In a recent telephone interview with Fox News, former President Donald Trump said he is opposed to a proposed boycott of the 2022 Olympics in China because it would “hurt the athletes.”
President Joe Biden and others have raised the idea of a potential boycott of the 2022 games to protest the Chinese government’s ongoing persecution of its Muslim Uyghur citizens and other human rights abuses, such as the oppression of Tibetans and the trampling of civil liberties in Hong Kong.
America has been through this debate before — in 1936, and again in 1980. The very different outcomes of those two earlier debates offer some useful lessons for our current controversy.
The Chinese regime is engaged in “ongoing genocide” against the Uyghurs, according to the State Department.
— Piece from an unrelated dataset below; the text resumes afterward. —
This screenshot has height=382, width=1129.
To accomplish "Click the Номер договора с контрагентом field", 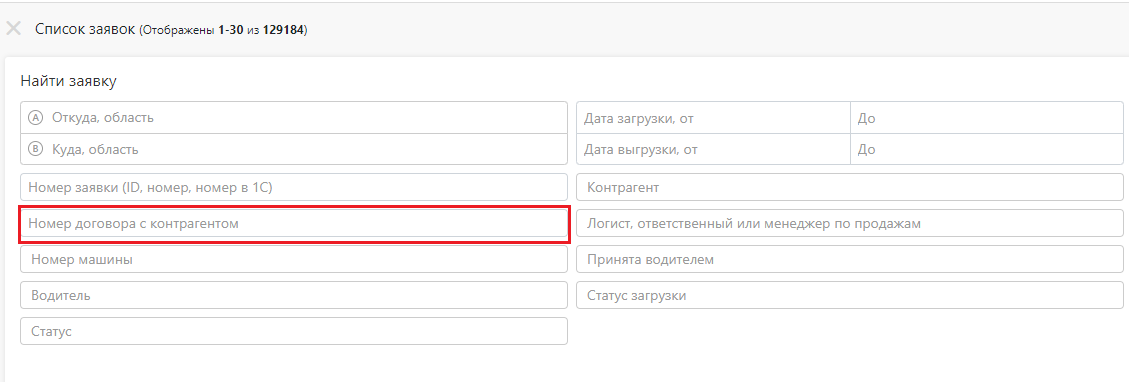I will pyautogui.click(x=294, y=224).
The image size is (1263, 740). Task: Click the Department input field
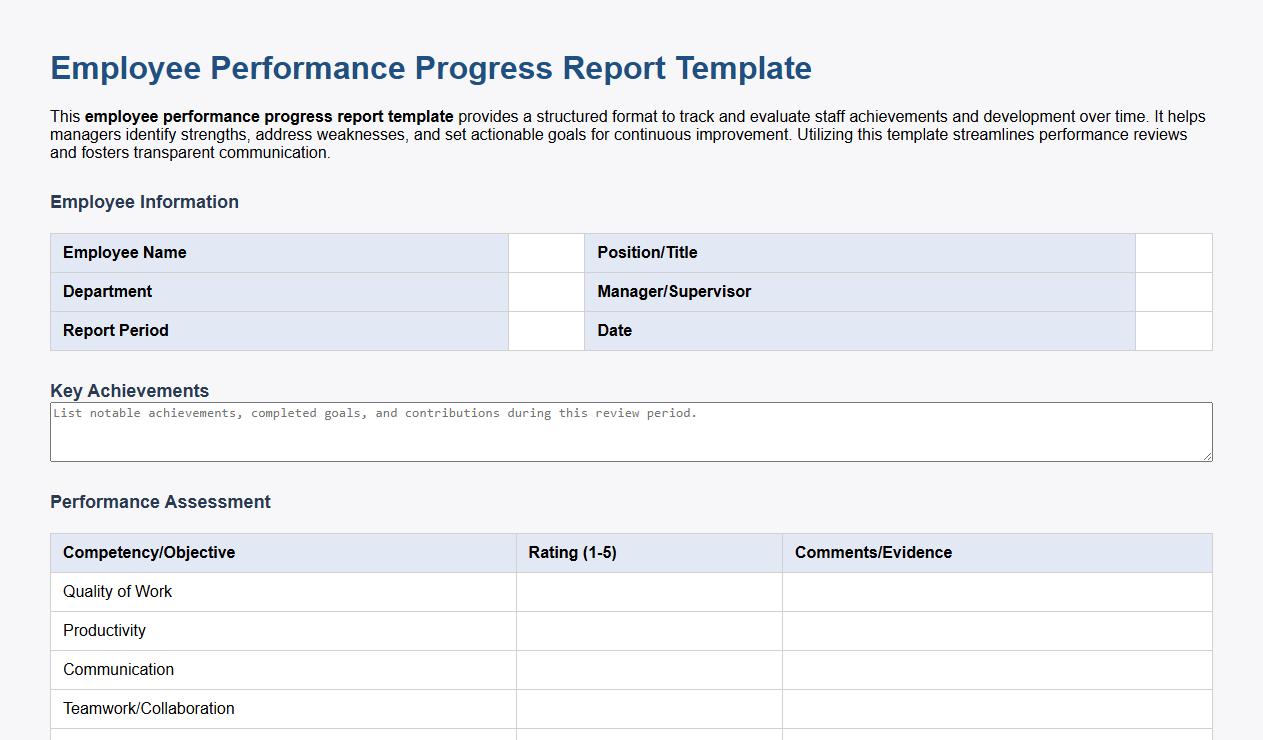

A recent report by the United States Holocaust Memorial Museum found that “the Chinese government’s attacks on the Uyghur community are alarming in scale and severity” and constitute “crimes against humanity,” including “forced sterilization, sexual violence, enslavement, torture, forcible transfer, persecution, and imprisonment or other severe deprivation of physical liberty.”
From the Chinese perspective, the Olympic Games represent a prime public relations opportunity. They make the host country seem like an accepted part of the civilized international community.
Adolf Hitler saw the 1936 Berlin Olympics the same way. Many Americans today remember the Berlin Olympics as a victory for the good guys, because African American track star Jesse Owens won four gold medals, an implicit challenge to Hitler’s claims of “Aryan” racial superiority.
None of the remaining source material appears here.